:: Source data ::
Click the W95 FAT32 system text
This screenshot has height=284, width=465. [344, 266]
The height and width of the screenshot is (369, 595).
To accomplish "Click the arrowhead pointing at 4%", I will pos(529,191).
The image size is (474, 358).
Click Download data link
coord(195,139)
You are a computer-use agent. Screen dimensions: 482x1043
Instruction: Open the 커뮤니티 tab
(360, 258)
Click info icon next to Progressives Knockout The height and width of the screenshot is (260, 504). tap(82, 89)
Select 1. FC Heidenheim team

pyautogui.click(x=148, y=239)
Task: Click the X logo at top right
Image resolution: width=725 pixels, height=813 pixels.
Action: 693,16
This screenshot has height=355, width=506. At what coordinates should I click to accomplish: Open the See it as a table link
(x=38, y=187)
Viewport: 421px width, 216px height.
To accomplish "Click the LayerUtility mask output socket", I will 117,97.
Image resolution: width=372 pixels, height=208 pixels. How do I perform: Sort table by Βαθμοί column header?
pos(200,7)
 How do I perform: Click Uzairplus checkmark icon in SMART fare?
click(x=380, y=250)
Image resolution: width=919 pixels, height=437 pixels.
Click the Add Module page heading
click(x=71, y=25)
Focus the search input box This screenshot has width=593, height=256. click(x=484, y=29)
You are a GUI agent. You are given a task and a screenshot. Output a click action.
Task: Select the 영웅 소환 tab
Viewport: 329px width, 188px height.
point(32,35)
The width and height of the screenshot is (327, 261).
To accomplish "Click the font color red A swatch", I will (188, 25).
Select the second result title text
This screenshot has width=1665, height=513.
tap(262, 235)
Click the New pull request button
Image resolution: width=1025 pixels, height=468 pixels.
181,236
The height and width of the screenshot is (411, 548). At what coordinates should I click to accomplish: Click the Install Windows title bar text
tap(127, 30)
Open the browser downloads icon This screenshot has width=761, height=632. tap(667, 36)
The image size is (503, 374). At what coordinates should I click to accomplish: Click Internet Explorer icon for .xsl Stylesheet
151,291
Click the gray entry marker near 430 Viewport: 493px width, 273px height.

:: Job ::
Write out the whole listing again, swapping "Viewport" for "Display area" everywhere it appears and leaving everything else as it is.

:: Correct answer ::
Click the W95 FAT32 system text
This screenshot has height=284, width=465. [344, 266]
The height and width of the screenshot is (369, 595).
To accomplish "Click the arrowhead pointing at 4%", I will pos(529,191).
The image size is (474, 358).
Click Download data link
coord(195,139)
You are a computer-use agent. Screen dimensions: 482x1043
Instruction: Open the 커뮤니티 tab
(360, 258)
Click info icon next to Progressives Knockout The height and width of the screenshot is (260, 504). tap(82, 89)
Select 1. FC Heidenheim team

pyautogui.click(x=148, y=239)
Task: Click the X logo at top right
Image resolution: width=725 pixels, height=813 pixels.
Action: 693,16
This screenshot has height=355, width=506. At what coordinates should I click to accomplish: Open the See it as a table link
(x=38, y=187)
Display area: 421px width, 216px height.
To accomplish "Click the LayerUtility mask output socket", I will 117,97.
Image resolution: width=372 pixels, height=208 pixels. How do I perform: Sort table by Βαθμοί column header?
pos(200,7)
 How do I perform: Click Uzairplus checkmark icon in SMART fare?
click(x=380, y=250)
Image resolution: width=919 pixels, height=437 pixels.
Click the Add Module page heading
click(x=71, y=25)
Focus the search input box This screenshot has width=593, height=256. click(x=484, y=29)
You are a GUI agent. You are given a task and a screenshot. Output a click action.
Task: Select the 영웅 소환 tab
Display area: 329px width, 188px height.
point(32,35)
The width and height of the screenshot is (327, 261).
To accomplish "Click the font color red A swatch", I will (188, 25).
Select the second result title text
This screenshot has width=1665, height=513.
tap(262, 235)
Click the New pull request button
Image resolution: width=1025 pixels, height=468 pixels.
181,236
The height and width of the screenshot is (411, 548). At what coordinates should I click to accomplish: Click the Install Windows title bar text
tap(127, 30)
Open the browser downloads icon This screenshot has width=761, height=632. tap(667, 36)
The image size is (503, 374). At what coordinates should I click to accomplish: Click Internet Explorer icon for .xsl Stylesheet
151,291
Click the gray entry marker near 430 Display area: 493px width, 273px height.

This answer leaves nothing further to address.